Picture this: Two girls in your class, one a dark-skinned African American and the other a light-skinned Filipino-Ghanaian, are summoned to the headmaster’s office on a particularly hot Monday afternoon. Everyone knows why.

They were the only girls who had broken the unwritten school rule: cutting their hair.

The next day, both girls return to school. The African American girl arrives with her head shaved down to the scalp, tears trailing down her cheeks. Her classmates silently watch her walk into the classroom, visibly distressed. Meanwhile, the Filipino-Ghanaian girl walks in with a calm demeanor, her hair neatly styled in a high bun.

As the class gathers around their sobbing classmate, she explains in a trembling voice that the headmaster had given her a choice: cut her hair or face punishment. But the other girl had simply been told to tie hers back. The disparity was blatant.

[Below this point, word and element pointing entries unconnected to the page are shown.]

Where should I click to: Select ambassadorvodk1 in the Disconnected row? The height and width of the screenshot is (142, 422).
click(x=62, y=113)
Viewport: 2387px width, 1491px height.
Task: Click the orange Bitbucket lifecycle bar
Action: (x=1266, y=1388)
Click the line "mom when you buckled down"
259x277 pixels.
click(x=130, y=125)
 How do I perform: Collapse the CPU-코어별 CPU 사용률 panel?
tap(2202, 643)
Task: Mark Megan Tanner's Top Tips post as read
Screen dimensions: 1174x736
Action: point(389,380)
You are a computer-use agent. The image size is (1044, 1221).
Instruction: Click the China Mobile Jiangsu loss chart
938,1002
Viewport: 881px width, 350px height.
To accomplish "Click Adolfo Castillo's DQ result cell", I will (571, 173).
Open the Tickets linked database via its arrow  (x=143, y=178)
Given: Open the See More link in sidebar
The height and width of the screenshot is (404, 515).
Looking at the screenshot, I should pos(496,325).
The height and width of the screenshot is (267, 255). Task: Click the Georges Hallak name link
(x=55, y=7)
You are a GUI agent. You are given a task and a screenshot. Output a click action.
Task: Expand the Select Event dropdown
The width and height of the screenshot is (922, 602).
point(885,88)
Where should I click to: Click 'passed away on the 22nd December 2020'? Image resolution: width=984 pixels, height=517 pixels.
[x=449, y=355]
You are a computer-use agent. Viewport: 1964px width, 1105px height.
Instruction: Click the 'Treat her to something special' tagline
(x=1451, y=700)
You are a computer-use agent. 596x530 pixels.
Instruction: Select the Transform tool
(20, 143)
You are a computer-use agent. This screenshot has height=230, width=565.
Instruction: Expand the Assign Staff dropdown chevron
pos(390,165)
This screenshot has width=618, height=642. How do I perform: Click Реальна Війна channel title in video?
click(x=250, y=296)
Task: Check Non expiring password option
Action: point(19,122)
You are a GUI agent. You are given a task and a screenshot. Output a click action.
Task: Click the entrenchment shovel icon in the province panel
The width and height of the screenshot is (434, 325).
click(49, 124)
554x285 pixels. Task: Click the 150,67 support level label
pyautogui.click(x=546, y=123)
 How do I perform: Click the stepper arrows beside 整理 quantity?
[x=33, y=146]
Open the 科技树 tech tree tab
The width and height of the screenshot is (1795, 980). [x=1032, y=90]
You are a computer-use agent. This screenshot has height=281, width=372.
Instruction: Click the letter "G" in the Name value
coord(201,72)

This is not a fictional story. It is a real event I witnessed.


Outdated Rules, Unequal Enforcement

In many African Senior High Schools (SHS), particularly public institutions, female students are still routinely required to cut their hair. These policies, rooted in colonial-era ideologies, are often justified with reasons like discipline, uniformity, and hygiene.

Yet, there's a troubling inconsistency in how these rules are enforced.

Foreign girls—particularly those with lighter skin tones or visibly mixed heritage—are often allowed to braid, tie, or style their hair neatly. In contrast, African girls are required to cut theirs completely. This double standard raises a pressing question: How does enforcing different rules for different skin tones promote discipline or uniformity?


Colonial Shadows and Cultural Insecurity

The issue is a byproduct of deep-rooted colonial attitudes that framed African features like natural hair as unruly, messy, or unmanageable. Such terms, laced with prejudice, continue to linger in school policies and social norms.

By forcing young African girls to cut their hair, we send them a harmful message: that their natural features are less acceptable than those of their peers.

Though some defend this rule as temporary, saying hair grows back, the emotional and psychological damage begins early. Many young women leave high school unable to embrace their natural hair, resorting to chemical relaxers and heat styling to conform to a beauty standard that is not their own.


Schools Must Foster Identity, Not Suppress It

Educational institutions play a pivotal role in shaping a student’s sense of identity, self-worth, and confidence. Enforcing unequal grooming policies only teaches young African girls that they must suppress parts of who they are to fit in.

This must change.

Schools can maintain neatness and discipline while also respecting diversity. Policies should be updated to allow clean, natural hairstyles such as braids, cornrows, twists, or low afros. These are culturally significant, easy to maintain, and empower girls to express themselves confidently.


Equality Starts with Policy

The African girl is no less deserving of respect than her lighter-skinned or foreign classmates. Her hair is not a distraction, nor is it a problem to be fixed. It is a crown—one that should be celebrated, not shaved off in shame.

It’s time for African schools to rethink outdated hair policies. The classroom should be a space of inclusion, empowerment, and equality, not one where a girl's identity is conditioned on the texture of her hair.

Let our schools lead the way in dismantling systemic biases. Let’s teach our daughters that they are enough just the way they are.